Here's an example. The automobile was a technological innovation, but it didn't disrupt the market because early automobiles were expensive luxury items. But mass-produced Ford Model Ts put autos within economic reach, disrupting the horse-drawn vehicles market. The innovation of mass production, not necessarily the automobile, changed the transportation market.
Change looms in retirement marketplace
The retirement marketplace could potentially experience similar transformational disruption as Congress, the Department of Labor and other regulatory bodies begin to “innovate” revisions in retirement regulations. Among the multitude of proposals put forward, several fit particularly well into the disruptive innovation category. Automatic IRAs are one change that could significantly alter your business model over time.
How automatic IRAs work
Automatic IRAs offer employees who aren't covered by an employer-sponsored retirement plan the opportunity to save through payroll deposits. The idea has been proposed previously by:
- Sen. John Kerry, D-MA, and former Sen. Jeff Bingaman, D-NM, in 2011.
- Rep. Richard Neal, D-MA, in 2012.
- Most notably, President Barack Obama, who endorsed the idea in his budget for fiscal 2013.
Under the federal version of the automatic IRA concept, employers would be required to use their payroll system to channel employee money to an IRA if the employer:
- Has more than 10 employees.
- Has been in business for at least two years.
- Doesn’t sponsor another retirement plan.
Employers with existing retirement plans are exempt from the legislation, which could affect an estimated 40% of the US workforce.
Why should automatic IRAs be on your radar?

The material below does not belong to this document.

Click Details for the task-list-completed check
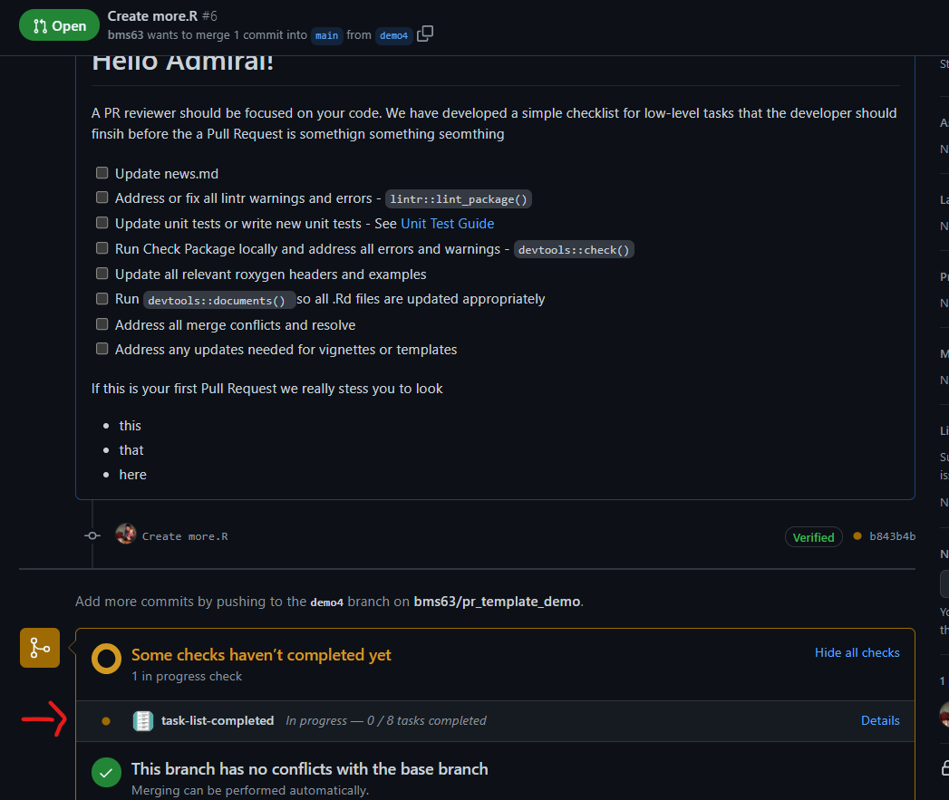Viewport: 949px width, 800px height. pyautogui.click(x=880, y=720)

Last year California Gov. Jerry Brown signed into law The California Secure Choice Savings Trust Act (SB 1234), which is similar to the often-proposed federal version of automatic IRAs. Here’s a quick overview of the California law:
- All nongovernmental California employers with five or more employees would be required to make "workplace retirement savings" available to employees. Workplace retirement savings may be any type of employer-sponsored program — 401(k), SEP-IRA, SIMPLE IRA, defined benefit plan — but if no plan is chosen, the employer would default to The California Secure Choice Retirement Savings Program.
- These employers would be required to automatically enroll employees, withhold 3% of their pay and forward these IRA contributions to a state-run program for investment. Employers have no other responsibilities.

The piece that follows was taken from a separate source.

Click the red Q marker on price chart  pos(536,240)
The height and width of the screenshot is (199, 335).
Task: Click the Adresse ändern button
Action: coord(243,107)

- Although automatically enrolled employees may opt out, those who do will be re-enrolled every two years. But they can always opt out again.
- The IRA accounts would have a guaranteed rate of return, declared at the beginning of each year. Distributions are to be made as lifetime income, based on accumulated account balance at retirement.

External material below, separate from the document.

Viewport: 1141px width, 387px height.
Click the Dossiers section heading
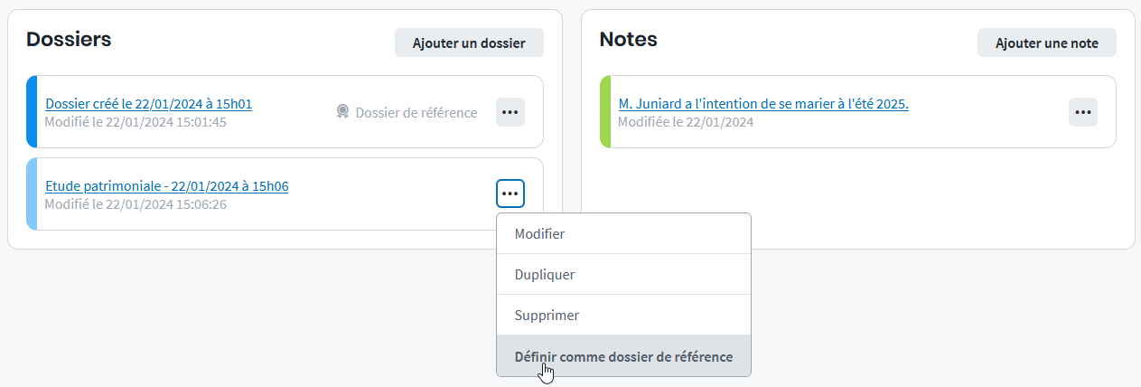click(x=69, y=39)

- The value of the accounts and the lifetime income payments won’t be guaranteed by the state. Instead, the program must privately insure the risks associated with the program’s guarantees.
The next step for The California Secure Choice Savings Trust Act is to obtain funding for a market study to determine if the automatic IRA program can be self-sustaining. The program would proceed to the design phase only if it's viable. Then legislative approval would be required before enactment. Assuming that funding, determination of self-sustaining viability and legislative approval happen, the program would affect all California employers within one year of enactment.
How could automatic IRAs affect your business?
The potential for California’s bellwether program to become reality raises a number of questions for the retirement industry:
- Will California's IRA "innovation" become the model?
- Would it lead employers to adopt default automatic IRAs and drop defined contribution (DC) retirement plans, much the same way a generation of employers replaced defined benefit plans with less costly DC plans?
- Could employees take a lump-sum distribution from their automatic IRAs?
More to the point for those in the retirement industry, would increasing participation by 40 million employees into IRAs help your business? Or would it force a change in your business model to accommodate this disruptive innovation in the industry?